Health minister says shortage was not malpractice

Kalumbi Shangula

Minister of health and social services Kalumbi Shangula says the shortage of medical equipment in hospitals does not equate to negligence or malpractice.

Shangula was responding to Popular Democratic Movement parliamentarian Winnie Moongo on the shortage of cardiotocography (CTG) papers at Windhoek Central Hospital.

“How does the ministry plan to address concerns regarding potential malpractice allegations against healthcare professionals who might be forced to make critical decisions without adequate CTG documentation?” Moongo asked Shangula.

Shangula on Thursday confirmed the shortage fell between 29 February to 6 March 2024.

“This matter was brought to the attention of the hospital’s management team and it was noted that there was a delayed supply from the supplier.

I am pleased to report that the CTG papers were delivered on 7 March,” he said, adding that in the long-term, it is worth noting that the world is shifting away from paper-based CTGs.

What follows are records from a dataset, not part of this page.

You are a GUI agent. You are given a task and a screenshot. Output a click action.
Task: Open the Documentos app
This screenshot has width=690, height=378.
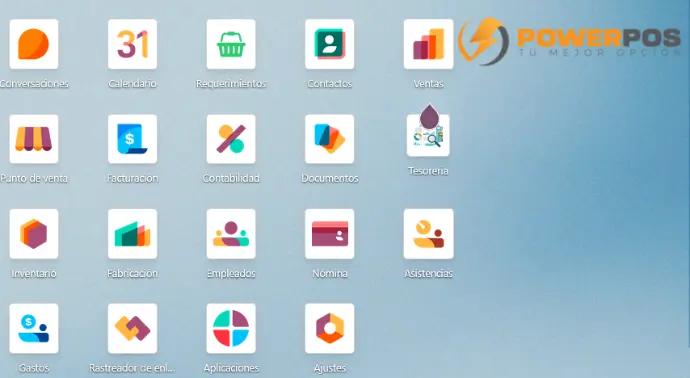tap(330, 139)
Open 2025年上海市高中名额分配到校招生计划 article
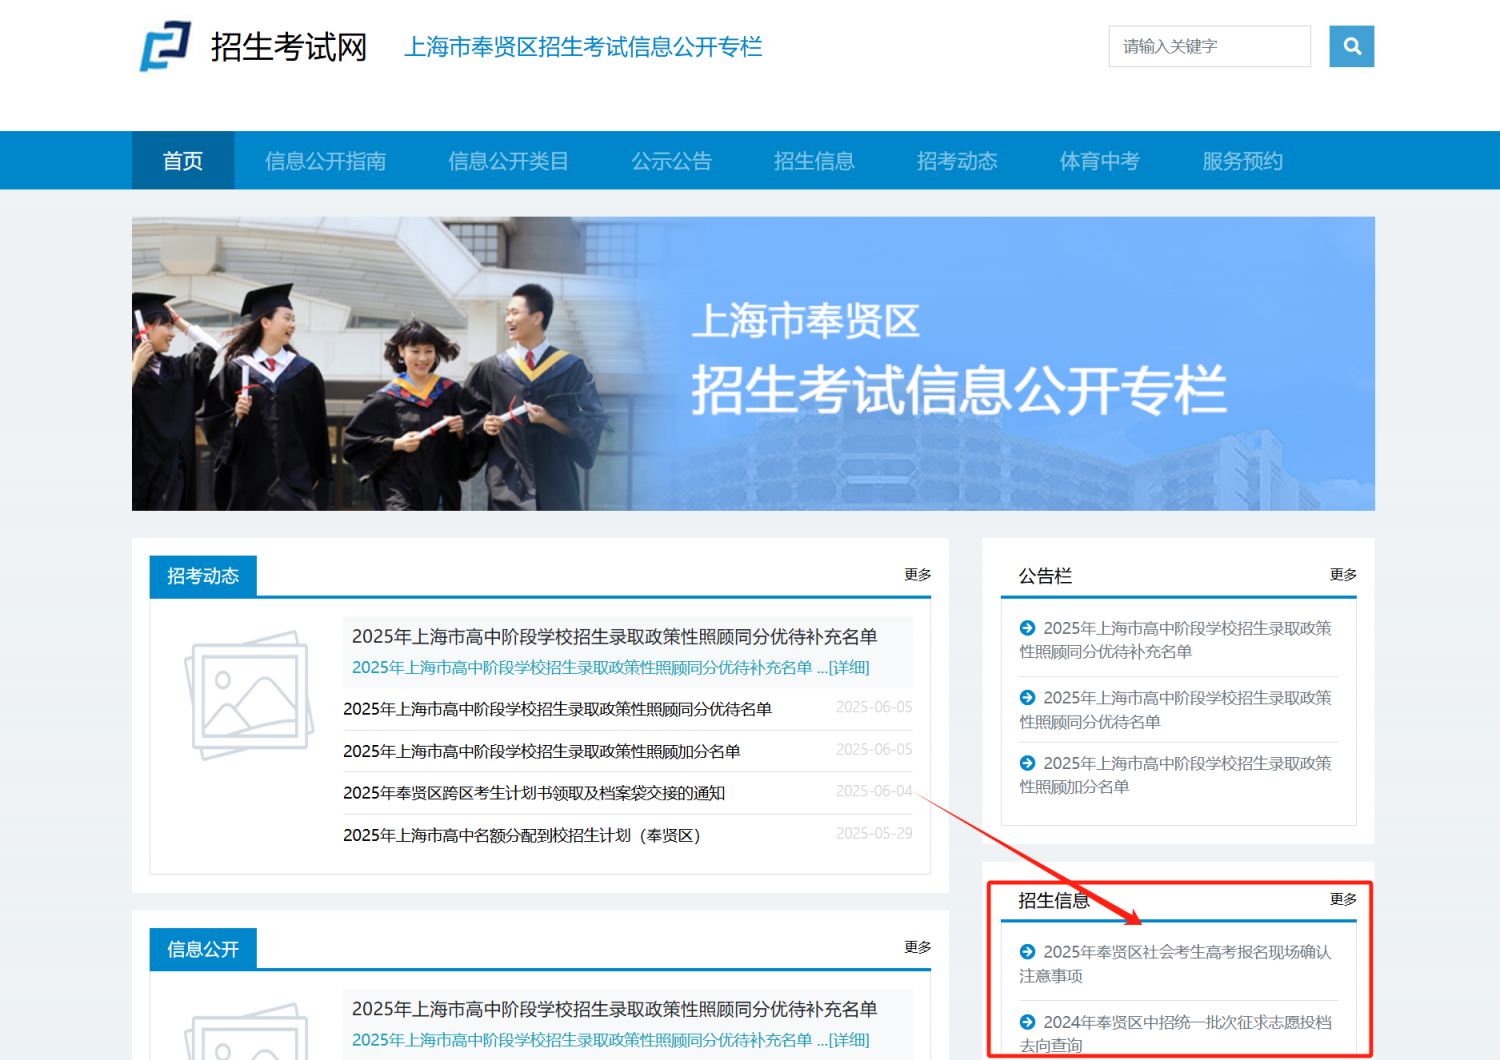Screen dimensions: 1500x1060 (522, 835)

The CTG is a continuous recording of the foetal heart rate obtained via an ultrasound transducer placed on the mother’s abdomen.
CTG is widely used in pregnancy as a method of assessing foetal well-being, predominantly in pregnancies with increased risk of complications.

Moongo says that since December last year, Katutura Intermediate Hospital has been receiving the wrong papers for the CTG machines, which give inaccurate readings.

“The absence of proper documentation compromises the healthcare process, leaving both medical professionals and patients in a precarious position,” Moongo says.

However, Shangula said the treating clinicians recommended a safer option, a repeat caesarean section, while the CTG papers were not available.

He said informed consent was obtained. This included disclosing that, due to missing CTG papers, they could not guarantee foetal safety at the time. It also covered aspects of adequate capacity and voluntariness.

“All affected patients agreed to a repeat caesarean section,” Shangula said, adding that they do emergency procurement if shortages of health products occur.

“On the ground, our clinicians also exercise the best clinical judgement when managing patients, to ensure that patient care is not adversely affected due to the shortage in stock of a particular health product,” he said.

Moongo questioned how medical professionals ensure proper documentation of critical interventions, such as emergency caesarean sections necessitated by pathological CTG findings.

“The CTG is the cornerstone of foetal heart monitoring for high-risk patients. The shortage impacted the work of the clinicians at Windhoek Central Hospital considering that the hospital receives and manages high-risk patients referred from district hospitals nationwide.

“However, the attending clinicians on the ground were still able to appropriately manage patients based on clinical judgement,” Shangula said.